Please quote everything in the car forum thread below from "Dammit Randy.......................Getcha a" down to "in a Binder...", word for word.
━━━━━ Provided text ━━━━━
Dammit Randy.......................Getcha a Scout, Scout II (long WB version is called a Traveler), or a Travelall! I know you said "no SUV's"......................but those are more truck than SUV. Lotsa room. V8's, tough as hell. You *had* to know I'd post in this thread eventualy....and that I'd tell you to get a Binder. Just think............nobody will yell at you for wearing muddy corks in a Binder...


One of the coolest cars I ever owned (and wish I still had) was a 9 passenger '64 Ford Galaxie 500 station wagon. 300hp Thunderbird 390 V8. FMX auto. Tons of chrome. Factory dual exhaust. Fold the third row bench seat for a flat, steel-backed cargo area that you could play basketball in...


----------



## outdoorlivin247

I'd suggest an Olds Vista wagon...


----------



## Burvol

Nice ride Randy. And that Olds Vista wagon is sweet


----------



## banshee67

does this count


----------



## outdoorlivin247

My uncle has one of these in his garage...


----------



## WesternSaw

*outdoorlivin247*

That Old's is beauty!! I'm partial to GM products,but like different models of all auto manufacturing sector.The Dodge wagon is very stylish.International Scouts were great too.
━━━━━ Supplied information ━━━━━
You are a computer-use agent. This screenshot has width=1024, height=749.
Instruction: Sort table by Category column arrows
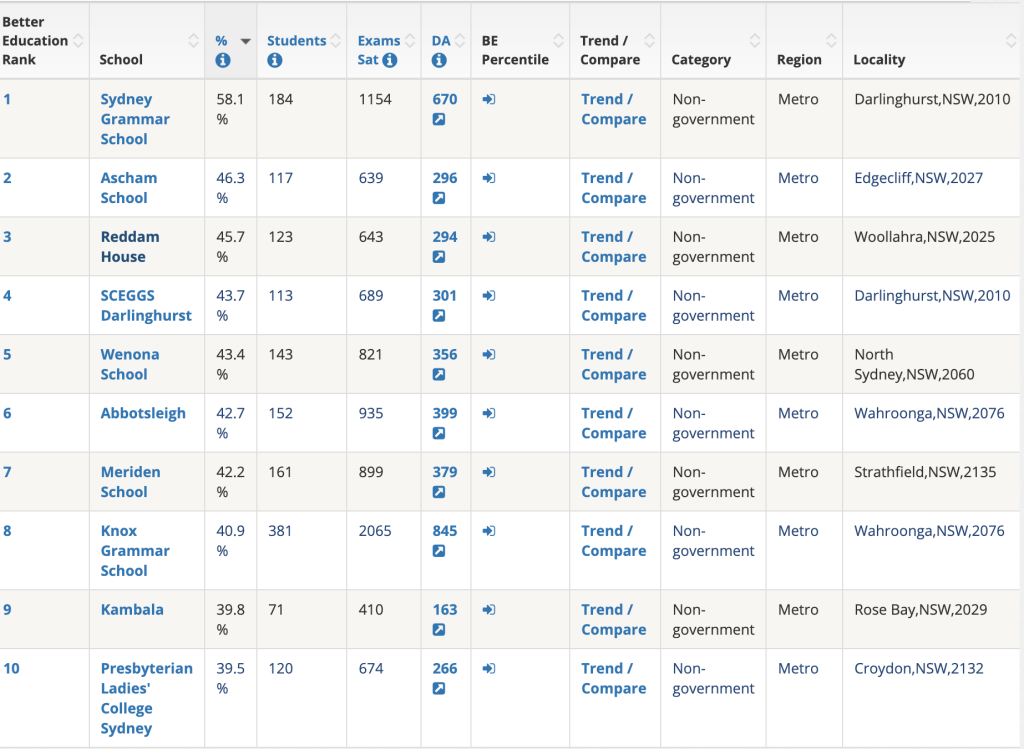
━━━━━
▸ **Solution to this problem**:
Dammit Randy.......................Getcha a Scout, Scout II (long WB version is called a Traveler), or a Travelall! I know you said "no SUV's"......................but those are more truck than SUV. Lotsa room. V8's, tough as hell. You *had* to know I'd post in this thread eventualy....and that I'd tell you to get a Binder. Just think............nobody will yell at you for wearing muddy corks in a Binder...